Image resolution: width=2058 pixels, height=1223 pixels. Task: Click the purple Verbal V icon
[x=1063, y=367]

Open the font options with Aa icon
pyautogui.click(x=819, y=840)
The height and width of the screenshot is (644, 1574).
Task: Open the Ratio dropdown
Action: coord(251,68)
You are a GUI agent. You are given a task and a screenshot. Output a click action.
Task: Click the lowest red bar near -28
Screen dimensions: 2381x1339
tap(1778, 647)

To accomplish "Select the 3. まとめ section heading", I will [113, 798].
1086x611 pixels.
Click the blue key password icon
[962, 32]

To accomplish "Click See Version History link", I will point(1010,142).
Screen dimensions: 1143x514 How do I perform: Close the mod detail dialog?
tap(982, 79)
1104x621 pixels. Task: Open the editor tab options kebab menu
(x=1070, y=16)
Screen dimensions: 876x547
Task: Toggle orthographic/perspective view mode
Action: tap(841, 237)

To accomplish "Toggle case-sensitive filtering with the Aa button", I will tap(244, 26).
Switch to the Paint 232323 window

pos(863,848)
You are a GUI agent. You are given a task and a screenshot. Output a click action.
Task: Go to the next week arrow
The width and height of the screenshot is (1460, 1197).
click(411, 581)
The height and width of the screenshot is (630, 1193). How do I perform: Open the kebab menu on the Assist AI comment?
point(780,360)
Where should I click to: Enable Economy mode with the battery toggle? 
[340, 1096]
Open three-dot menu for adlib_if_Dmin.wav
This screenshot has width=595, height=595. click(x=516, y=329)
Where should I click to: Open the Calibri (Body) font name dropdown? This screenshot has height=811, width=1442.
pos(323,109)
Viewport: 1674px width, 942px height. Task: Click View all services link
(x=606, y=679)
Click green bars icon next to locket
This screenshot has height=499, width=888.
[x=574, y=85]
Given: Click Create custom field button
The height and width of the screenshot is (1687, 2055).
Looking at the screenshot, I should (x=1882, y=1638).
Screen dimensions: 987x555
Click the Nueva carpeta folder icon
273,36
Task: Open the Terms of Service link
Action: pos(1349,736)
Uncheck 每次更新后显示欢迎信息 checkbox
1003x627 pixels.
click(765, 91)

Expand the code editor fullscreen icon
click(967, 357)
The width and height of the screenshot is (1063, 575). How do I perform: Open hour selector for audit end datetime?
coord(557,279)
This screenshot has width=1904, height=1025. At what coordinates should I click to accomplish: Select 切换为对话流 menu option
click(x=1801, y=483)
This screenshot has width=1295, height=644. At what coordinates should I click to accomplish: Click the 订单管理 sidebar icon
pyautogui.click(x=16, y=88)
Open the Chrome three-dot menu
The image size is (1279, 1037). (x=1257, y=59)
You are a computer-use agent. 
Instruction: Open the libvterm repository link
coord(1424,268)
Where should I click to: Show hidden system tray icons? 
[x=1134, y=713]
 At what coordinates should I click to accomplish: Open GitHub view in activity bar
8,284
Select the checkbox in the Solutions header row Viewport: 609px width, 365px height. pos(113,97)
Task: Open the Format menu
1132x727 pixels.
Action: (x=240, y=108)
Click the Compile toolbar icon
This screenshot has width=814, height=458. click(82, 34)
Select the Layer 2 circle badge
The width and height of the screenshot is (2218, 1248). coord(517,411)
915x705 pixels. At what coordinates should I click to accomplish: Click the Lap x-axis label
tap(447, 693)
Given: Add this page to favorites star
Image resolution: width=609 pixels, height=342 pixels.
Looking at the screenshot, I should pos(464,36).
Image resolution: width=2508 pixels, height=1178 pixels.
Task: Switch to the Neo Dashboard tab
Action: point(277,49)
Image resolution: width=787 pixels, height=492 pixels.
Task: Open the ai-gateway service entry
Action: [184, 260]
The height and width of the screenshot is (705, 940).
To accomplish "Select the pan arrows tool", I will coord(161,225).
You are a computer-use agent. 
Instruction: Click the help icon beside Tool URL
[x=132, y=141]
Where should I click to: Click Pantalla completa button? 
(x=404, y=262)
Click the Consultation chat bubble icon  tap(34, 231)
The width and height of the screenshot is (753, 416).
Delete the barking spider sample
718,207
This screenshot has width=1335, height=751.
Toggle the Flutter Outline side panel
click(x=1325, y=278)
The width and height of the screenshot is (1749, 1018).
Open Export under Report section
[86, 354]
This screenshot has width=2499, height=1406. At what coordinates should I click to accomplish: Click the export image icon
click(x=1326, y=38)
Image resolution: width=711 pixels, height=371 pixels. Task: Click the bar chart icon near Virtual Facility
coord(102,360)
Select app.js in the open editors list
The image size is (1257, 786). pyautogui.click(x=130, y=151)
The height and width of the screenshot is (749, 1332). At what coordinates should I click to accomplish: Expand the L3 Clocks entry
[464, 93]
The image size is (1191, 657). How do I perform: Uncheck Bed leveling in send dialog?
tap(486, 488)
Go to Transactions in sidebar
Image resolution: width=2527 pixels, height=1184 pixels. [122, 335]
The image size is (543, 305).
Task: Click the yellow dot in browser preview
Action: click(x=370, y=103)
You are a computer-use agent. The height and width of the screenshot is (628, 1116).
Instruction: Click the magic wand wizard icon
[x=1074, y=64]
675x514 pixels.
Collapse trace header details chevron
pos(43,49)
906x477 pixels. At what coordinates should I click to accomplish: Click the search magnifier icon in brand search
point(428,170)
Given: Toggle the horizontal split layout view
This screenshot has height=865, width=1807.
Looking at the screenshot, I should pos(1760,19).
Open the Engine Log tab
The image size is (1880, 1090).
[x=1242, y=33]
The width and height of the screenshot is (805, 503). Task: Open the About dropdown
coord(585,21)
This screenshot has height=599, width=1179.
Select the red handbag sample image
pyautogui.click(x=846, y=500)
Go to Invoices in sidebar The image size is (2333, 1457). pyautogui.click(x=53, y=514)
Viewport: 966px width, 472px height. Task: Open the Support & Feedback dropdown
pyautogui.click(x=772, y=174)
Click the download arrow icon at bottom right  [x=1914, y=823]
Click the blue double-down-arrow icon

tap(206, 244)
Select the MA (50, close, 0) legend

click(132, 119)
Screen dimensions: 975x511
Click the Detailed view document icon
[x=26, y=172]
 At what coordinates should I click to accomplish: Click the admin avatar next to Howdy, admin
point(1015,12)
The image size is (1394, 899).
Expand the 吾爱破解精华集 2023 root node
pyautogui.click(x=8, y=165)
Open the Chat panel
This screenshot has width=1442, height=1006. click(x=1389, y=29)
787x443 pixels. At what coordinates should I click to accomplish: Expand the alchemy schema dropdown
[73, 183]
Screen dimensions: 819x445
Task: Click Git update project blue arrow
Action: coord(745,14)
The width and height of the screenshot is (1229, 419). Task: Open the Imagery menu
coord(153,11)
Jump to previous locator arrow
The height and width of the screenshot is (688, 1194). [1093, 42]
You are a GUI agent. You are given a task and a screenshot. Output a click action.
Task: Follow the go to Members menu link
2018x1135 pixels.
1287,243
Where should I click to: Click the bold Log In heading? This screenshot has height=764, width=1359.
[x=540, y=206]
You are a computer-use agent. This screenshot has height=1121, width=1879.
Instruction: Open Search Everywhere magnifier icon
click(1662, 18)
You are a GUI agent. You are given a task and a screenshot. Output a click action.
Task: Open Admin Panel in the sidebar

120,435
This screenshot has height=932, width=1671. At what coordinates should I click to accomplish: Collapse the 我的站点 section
****************************************
Your objective
Copy every record once more, exactly as given.

Problem solution
Image resolution: width=2058 pixels, height=1223 pixels. Task: Click the purple Verbal V icon
[x=1063, y=367]

Open the font options with Aa icon
pyautogui.click(x=819, y=840)
The height and width of the screenshot is (644, 1574).
Task: Open the Ratio dropdown
Action: coord(251,68)
You are a GUI agent. You are given a task and a screenshot. Output a click action.
Task: Click the lowest red bar near -28
Screen dimensions: 2381x1339
tap(1778, 647)

To accomplish "Select the 3. まとめ section heading", I will [113, 798].
1086x611 pixels.
Click the blue key password icon
[962, 32]

To accomplish "Click See Version History link", I will point(1010,142).
Screen dimensions: 1143x514 How do I perform: Close the mod detail dialog?
tap(982, 79)
1104x621 pixels. Task: Open the editor tab options kebab menu
(x=1070, y=16)
Screen dimensions: 876x547
Task: Toggle orthographic/perspective view mode
Action: tap(841, 237)

To accomplish "Toggle case-sensitive filtering with the Aa button", I will tap(244, 26).
Switch to the Paint 232323 window

pos(863,848)
You are a GUI agent. You are given a task and a screenshot. Output a click action.
Task: Go to the next week arrow
The width and height of the screenshot is (1460, 1197).
click(411, 581)
The height and width of the screenshot is (630, 1193). How do I perform: Open the kebab menu on the Assist AI comment?
point(780,360)
Where should I click to: Enable Economy mode with the battery toggle? 
[340, 1096]
Open three-dot menu for adlib_if_Dmin.wav
This screenshot has width=595, height=595. click(x=516, y=329)
Where should I click to: Open the Calibri (Body) font name dropdown? This screenshot has height=811, width=1442.
pos(323,109)
Viewport: 1674px width, 942px height. Task: Click View all services link
(x=606, y=679)
Click green bars icon next to locket
This screenshot has height=499, width=888.
[x=574, y=85]
Given: Click Create custom field button
The height and width of the screenshot is (1687, 2055).
Looking at the screenshot, I should (x=1882, y=1638).
Screen dimensions: 987x555
Click the Nueva carpeta folder icon
273,36
Task: Open the Terms of Service link
Action: pos(1349,736)
Uncheck 每次更新后显示欢迎信息 checkbox
1003x627 pixels.
click(765, 91)

Expand the code editor fullscreen icon
click(967, 357)
The width and height of the screenshot is (1063, 575). How do I perform: Open hour selector for audit end datetime?
coord(557,279)
This screenshot has width=1904, height=1025. At what coordinates should I click to accomplish: Select 切换为对话流 menu option
click(x=1801, y=483)
This screenshot has width=1295, height=644. At what coordinates should I click to accomplish: Click the 订单管理 sidebar icon
pyautogui.click(x=16, y=88)
Open the Chrome three-dot menu
The image size is (1279, 1037). (x=1257, y=59)
You are a computer-use agent. 
Instruction: Open the libvterm repository link
coord(1424,268)
Where should I click to: Show hidden system tray icons? 
[x=1134, y=713]
 At what coordinates should I click to accomplish: Open GitHub view in activity bar
8,284
Select the checkbox in the Solutions header row Viewport: 609px width, 365px height. pos(113,97)
Task: Open the Format menu
1132x727 pixels.
Action: (x=240, y=108)
Click the Compile toolbar icon
This screenshot has width=814, height=458. click(82, 34)
Select the Layer 2 circle badge
The width and height of the screenshot is (2218, 1248). coord(517,411)
915x705 pixels. At what coordinates should I click to accomplish: Click the Lap x-axis label
tap(447, 693)
Given: Add this page to favorites star
Image resolution: width=609 pixels, height=342 pixels.
Looking at the screenshot, I should pos(464,36).
Image resolution: width=2508 pixels, height=1178 pixels.
Task: Switch to the Neo Dashboard tab
Action: point(277,49)
Image resolution: width=787 pixels, height=492 pixels.
Task: Open the ai-gateway service entry
Action: [184, 260]
The height and width of the screenshot is (705, 940).
To accomplish "Select the pan arrows tool", I will coord(161,225).
You are a computer-use agent. 
Instruction: Click the help icon beside Tool URL
[x=132, y=141]
Where should I click to: Click Pantalla completa button? 
(x=404, y=262)
Click the Consultation chat bubble icon  tap(34, 231)
The width and height of the screenshot is (753, 416).
Delete the barking spider sample
718,207
This screenshot has width=1335, height=751.
Toggle the Flutter Outline side panel
click(x=1325, y=278)
The width and height of the screenshot is (1749, 1018).
Open Export under Report section
[86, 354]
This screenshot has width=2499, height=1406. At what coordinates should I click to accomplish: Click the export image icon
click(x=1326, y=38)
Image resolution: width=711 pixels, height=371 pixels. Task: Click the bar chart icon near Virtual Facility
coord(102,360)
Select app.js in the open editors list
The image size is (1257, 786). pyautogui.click(x=130, y=151)
The height and width of the screenshot is (749, 1332). At what coordinates should I click to accomplish: Expand the L3 Clocks entry
[464, 93]
The image size is (1191, 657). How do I perform: Uncheck Bed leveling in send dialog?
tap(486, 488)
Go to Transactions in sidebar
Image resolution: width=2527 pixels, height=1184 pixels. [122, 335]
The image size is (543, 305).
Task: Click the yellow dot in browser preview
Action: click(x=370, y=103)
You are a computer-use agent. The height and width of the screenshot is (628, 1116).
Instruction: Click the magic wand wizard icon
[x=1074, y=64]
675x514 pixels.
Collapse trace header details chevron
pos(43,49)
906x477 pixels. At what coordinates should I click to accomplish: Click the search magnifier icon in brand search
point(428,170)
Given: Toggle the horizontal split layout view
This screenshot has height=865, width=1807.
Looking at the screenshot, I should pos(1760,19).
Open the Engine Log tab
The image size is (1880, 1090).
[x=1242, y=33]
The width and height of the screenshot is (805, 503). Task: Open the About dropdown
coord(585,21)
This screenshot has height=599, width=1179.
Select the red handbag sample image
pyautogui.click(x=846, y=500)
Go to Invoices in sidebar The image size is (2333, 1457). pyautogui.click(x=53, y=514)
Viewport: 966px width, 472px height. Task: Open the Support & Feedback dropdown
pyautogui.click(x=772, y=174)
Click the download arrow icon at bottom right  [x=1914, y=823]
Click the blue double-down-arrow icon

tap(206, 244)
Select the MA (50, close, 0) legend

click(132, 119)
Screen dimensions: 975x511
Click the Detailed view document icon
[x=26, y=172]
 At what coordinates should I click to accomplish: Click the admin avatar next to Howdy, admin
point(1015,12)
The image size is (1394, 899).
Expand the 吾爱破解精华集 2023 root node
pyautogui.click(x=8, y=165)
Open the Chat panel
This screenshot has width=1442, height=1006. click(x=1389, y=29)
787x443 pixels. At what coordinates should I click to accomplish: Expand the alchemy schema dropdown
[73, 183]
Screen dimensions: 819x445
Task: Click Git update project blue arrow
Action: coord(745,14)
The width and height of the screenshot is (1229, 419). Task: Open the Imagery menu
coord(153,11)
Jump to previous locator arrow
The height and width of the screenshot is (688, 1194). [1093, 42]
You are a GUI agent. You are given a task and a screenshot. Output a click action.
Task: Follow the go to Members menu link
2018x1135 pixels.
1287,243
Where should I click to: Click the bold Log In heading? This screenshot has height=764, width=1359.
[x=540, y=206]
You are a computer-use agent. This screenshot has height=1121, width=1879.
Instruction: Open Search Everywhere magnifier icon
click(1662, 18)
You are a GUI agent. You are given a task and a screenshot. Output a click action.
Task: Open Admin Panel in the sidebar

120,435
This screenshot has height=932, width=1671. At what coordinates should I click to accomplish: Collapse the 我的站点 section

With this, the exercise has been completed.